Segment Start: Data for review
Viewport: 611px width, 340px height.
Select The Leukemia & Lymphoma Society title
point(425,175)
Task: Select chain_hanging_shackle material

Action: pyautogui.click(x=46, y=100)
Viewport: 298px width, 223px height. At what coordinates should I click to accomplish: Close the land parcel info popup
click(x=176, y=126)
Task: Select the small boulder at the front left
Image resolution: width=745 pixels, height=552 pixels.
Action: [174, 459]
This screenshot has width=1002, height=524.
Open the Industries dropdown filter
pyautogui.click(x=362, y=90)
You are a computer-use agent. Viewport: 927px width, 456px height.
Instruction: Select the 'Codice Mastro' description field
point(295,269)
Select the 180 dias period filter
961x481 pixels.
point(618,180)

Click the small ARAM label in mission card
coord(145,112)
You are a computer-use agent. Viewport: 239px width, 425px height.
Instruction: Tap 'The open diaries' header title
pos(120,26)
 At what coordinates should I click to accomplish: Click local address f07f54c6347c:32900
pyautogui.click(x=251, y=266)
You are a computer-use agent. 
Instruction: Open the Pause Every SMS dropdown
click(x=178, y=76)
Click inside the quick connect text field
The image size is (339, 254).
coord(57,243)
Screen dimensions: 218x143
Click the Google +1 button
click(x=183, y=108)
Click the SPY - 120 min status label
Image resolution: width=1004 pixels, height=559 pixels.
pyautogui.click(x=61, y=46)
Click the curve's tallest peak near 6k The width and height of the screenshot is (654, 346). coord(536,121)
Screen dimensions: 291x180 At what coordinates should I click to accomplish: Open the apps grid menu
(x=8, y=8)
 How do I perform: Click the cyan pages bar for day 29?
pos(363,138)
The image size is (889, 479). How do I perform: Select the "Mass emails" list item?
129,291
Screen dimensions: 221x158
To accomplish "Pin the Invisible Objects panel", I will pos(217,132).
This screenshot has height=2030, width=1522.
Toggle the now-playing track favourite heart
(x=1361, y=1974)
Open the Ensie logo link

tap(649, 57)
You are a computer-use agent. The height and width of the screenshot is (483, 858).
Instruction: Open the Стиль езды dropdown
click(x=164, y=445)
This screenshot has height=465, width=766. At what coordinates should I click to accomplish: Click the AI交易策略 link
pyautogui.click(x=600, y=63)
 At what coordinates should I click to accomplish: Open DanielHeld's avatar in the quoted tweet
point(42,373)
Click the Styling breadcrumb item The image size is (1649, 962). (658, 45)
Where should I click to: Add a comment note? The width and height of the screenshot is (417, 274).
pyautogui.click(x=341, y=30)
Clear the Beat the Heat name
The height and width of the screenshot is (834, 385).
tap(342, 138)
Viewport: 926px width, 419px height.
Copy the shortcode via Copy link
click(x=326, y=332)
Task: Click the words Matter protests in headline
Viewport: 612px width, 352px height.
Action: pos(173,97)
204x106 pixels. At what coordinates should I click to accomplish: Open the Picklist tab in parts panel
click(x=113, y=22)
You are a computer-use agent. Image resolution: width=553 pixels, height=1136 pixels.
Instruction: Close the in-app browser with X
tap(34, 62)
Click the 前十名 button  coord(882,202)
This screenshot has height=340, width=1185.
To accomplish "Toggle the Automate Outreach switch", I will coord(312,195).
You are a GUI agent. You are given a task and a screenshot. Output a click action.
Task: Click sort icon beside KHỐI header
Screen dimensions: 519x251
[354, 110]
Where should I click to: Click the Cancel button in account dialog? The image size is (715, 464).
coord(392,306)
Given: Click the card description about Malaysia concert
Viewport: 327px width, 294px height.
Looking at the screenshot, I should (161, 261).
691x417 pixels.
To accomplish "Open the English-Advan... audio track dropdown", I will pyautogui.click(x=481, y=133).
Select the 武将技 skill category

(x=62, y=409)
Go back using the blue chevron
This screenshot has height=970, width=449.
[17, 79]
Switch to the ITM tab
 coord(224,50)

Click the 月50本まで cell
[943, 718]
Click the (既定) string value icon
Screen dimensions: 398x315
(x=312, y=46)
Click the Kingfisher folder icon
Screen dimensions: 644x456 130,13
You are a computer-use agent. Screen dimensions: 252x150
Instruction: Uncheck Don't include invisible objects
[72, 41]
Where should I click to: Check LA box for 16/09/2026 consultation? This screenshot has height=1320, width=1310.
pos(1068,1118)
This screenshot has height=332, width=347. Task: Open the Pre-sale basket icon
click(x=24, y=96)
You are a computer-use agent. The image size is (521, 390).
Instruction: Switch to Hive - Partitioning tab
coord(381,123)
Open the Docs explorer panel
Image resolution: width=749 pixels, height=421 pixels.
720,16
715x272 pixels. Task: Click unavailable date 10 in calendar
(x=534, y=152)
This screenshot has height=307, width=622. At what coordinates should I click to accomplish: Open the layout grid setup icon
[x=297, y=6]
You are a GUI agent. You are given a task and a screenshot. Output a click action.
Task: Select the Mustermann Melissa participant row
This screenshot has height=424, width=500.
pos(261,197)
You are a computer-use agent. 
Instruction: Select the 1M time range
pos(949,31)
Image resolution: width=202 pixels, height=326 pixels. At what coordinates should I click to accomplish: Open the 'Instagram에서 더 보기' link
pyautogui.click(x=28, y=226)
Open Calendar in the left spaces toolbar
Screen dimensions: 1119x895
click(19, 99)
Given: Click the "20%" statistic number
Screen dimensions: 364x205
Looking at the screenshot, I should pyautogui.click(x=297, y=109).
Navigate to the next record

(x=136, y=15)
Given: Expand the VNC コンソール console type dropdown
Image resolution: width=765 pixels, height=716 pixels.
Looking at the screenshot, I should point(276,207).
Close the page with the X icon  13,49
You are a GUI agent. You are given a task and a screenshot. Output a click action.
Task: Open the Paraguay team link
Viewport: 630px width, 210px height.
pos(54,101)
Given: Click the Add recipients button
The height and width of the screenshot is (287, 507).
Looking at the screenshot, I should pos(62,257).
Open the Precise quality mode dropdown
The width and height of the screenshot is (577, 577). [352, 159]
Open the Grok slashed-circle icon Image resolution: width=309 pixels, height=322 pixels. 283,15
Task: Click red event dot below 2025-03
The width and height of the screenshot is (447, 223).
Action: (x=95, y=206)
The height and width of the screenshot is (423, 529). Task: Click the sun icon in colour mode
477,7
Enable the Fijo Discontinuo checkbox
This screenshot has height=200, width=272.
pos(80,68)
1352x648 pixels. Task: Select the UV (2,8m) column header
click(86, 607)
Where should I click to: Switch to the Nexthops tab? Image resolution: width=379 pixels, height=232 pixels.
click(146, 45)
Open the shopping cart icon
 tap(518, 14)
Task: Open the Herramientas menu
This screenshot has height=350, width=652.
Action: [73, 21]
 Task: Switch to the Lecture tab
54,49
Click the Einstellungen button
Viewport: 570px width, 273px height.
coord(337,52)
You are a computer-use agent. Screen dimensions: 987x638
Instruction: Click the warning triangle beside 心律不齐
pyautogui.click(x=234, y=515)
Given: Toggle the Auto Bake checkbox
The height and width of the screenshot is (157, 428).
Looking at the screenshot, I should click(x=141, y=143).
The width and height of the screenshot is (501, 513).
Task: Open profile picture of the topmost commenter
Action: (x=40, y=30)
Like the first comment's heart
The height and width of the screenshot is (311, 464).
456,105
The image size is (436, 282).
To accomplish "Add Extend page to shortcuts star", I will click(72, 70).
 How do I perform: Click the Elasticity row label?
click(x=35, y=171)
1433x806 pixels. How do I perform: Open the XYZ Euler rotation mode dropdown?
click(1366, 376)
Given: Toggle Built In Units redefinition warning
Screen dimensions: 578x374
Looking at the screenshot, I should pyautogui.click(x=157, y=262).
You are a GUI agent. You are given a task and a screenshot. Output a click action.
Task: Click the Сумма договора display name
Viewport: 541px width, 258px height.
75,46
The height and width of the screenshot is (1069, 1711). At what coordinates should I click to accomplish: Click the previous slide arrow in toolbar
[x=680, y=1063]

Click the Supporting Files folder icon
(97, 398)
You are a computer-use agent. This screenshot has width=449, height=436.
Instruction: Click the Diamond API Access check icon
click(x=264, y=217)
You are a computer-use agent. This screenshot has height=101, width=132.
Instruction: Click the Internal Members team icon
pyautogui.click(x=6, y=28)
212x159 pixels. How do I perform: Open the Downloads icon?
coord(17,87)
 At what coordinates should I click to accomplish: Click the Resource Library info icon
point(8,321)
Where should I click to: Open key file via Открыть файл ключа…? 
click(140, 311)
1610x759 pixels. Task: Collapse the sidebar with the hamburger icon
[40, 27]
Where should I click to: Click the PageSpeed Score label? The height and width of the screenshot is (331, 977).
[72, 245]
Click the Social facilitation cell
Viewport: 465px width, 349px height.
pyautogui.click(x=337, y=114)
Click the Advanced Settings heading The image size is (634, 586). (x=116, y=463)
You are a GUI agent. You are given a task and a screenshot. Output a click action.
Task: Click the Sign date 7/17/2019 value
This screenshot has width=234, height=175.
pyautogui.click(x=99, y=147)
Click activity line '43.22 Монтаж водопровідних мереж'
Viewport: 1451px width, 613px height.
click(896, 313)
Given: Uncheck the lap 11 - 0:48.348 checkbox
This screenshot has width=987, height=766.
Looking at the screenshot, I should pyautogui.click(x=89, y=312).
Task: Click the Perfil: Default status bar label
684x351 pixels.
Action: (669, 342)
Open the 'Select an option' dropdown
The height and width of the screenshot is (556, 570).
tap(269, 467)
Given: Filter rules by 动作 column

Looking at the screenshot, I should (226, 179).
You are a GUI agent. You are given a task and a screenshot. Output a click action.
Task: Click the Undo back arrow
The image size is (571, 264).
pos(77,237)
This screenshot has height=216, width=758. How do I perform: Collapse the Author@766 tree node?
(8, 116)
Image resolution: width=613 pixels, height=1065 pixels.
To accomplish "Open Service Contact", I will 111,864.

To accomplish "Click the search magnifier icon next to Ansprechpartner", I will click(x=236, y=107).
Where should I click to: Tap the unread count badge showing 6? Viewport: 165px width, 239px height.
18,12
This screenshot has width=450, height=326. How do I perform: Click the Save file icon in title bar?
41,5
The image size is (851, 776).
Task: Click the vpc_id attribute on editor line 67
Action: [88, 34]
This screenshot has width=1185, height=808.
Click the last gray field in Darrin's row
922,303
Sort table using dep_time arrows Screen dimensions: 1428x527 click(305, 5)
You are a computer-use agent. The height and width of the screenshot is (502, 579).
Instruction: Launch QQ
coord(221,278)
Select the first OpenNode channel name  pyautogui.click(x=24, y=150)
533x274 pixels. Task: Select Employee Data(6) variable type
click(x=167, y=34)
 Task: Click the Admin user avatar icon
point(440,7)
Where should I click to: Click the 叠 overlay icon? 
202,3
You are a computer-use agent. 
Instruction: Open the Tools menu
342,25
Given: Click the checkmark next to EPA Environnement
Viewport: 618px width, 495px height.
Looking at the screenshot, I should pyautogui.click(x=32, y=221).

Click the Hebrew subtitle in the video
Segment End: Data for review
• _Assignment_
Every line above with the word "will" is to be copied out.

• _Solved exercise_
To accomplish "Pin the Invisible Objects panel", I will pos(217,132).
To accomplish "Toggle the Automate Outreach switch", I will coord(312,195).
To accomplish "Open the English-Advan... audio track dropdown", I will pyautogui.click(x=481, y=133).
To accomplish "Add Extend page to shortcuts star", I will click(72, 70).
To accomplish "Open Service Contact", I will 111,864.
To accomplish "Click the search magnifier icon next to Ansprechpartner", I will click(x=236, y=107).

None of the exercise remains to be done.